*Data records*:
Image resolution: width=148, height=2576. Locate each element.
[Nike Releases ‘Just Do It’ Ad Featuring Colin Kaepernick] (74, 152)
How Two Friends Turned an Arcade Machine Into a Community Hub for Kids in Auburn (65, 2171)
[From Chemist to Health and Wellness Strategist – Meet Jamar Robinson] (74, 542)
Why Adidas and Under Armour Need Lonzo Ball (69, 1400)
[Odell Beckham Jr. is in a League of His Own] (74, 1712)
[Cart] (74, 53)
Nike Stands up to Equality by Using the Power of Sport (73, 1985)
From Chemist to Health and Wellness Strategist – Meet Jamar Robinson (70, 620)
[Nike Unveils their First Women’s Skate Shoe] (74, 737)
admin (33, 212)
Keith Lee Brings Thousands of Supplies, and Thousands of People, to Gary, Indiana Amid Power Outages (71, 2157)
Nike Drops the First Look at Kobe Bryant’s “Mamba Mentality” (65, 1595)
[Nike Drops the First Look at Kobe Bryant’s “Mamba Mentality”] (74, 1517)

*Action item*:
Write out only those lines that fall between the one containing "admin (33, 212)" and the end of the entries, the first and last included, exactly as they read.

*Your response*:
admin (33, 212)
Keith Lee Brings Thousands of Supplies, and Thousands of People, to Gary, Indiana Amid Power Outages (71, 2157)
Nike Drops the First Look at Kobe Bryant’s “Mamba Mentality” (65, 1595)
[Nike Drops the First Look at Kobe Bryant’s “Mamba Mentality”] (74, 1517)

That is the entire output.